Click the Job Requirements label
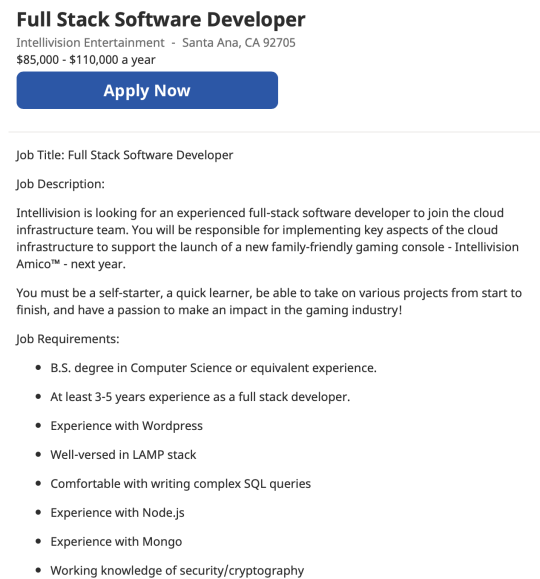The width and height of the screenshot is (540, 579). coord(68,339)
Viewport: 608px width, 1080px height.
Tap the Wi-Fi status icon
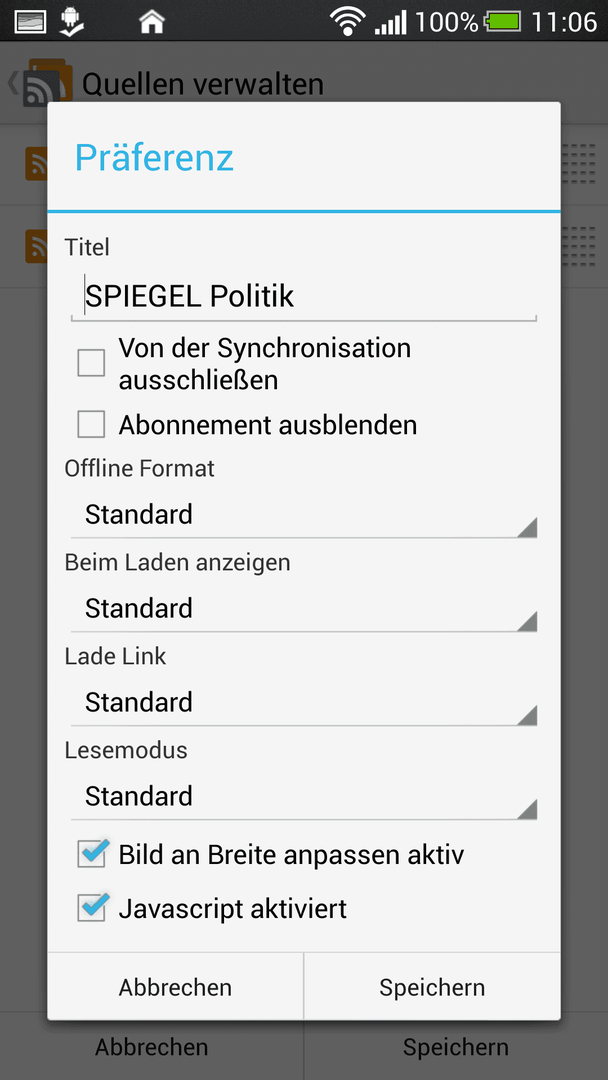coord(347,21)
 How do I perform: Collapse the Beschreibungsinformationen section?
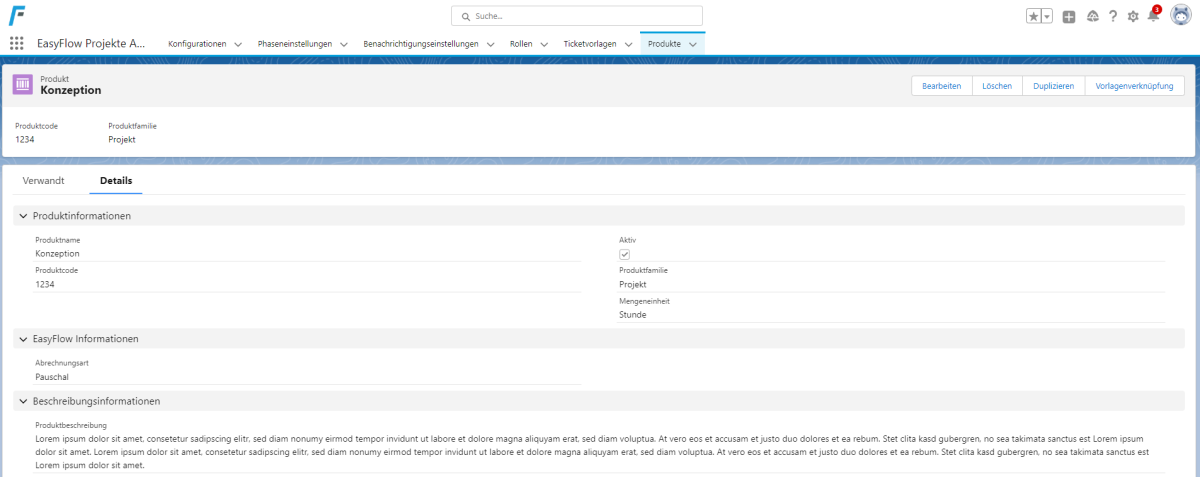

__Instruction__. Convert every line of the material above into a numbered list, skipping any blank lines and leaving out the pictures.

__Output for this exercise__.
1. Click the Job Requirements label
2. The width and height of the screenshot is (540, 579). coord(68,339)
3. Viewport: 608px width, 1080px height.
4. Tap the Wi-Fi status icon
5. coord(347,21)
6.  How do I perform: Collapse the Beschreibungsinformationen section?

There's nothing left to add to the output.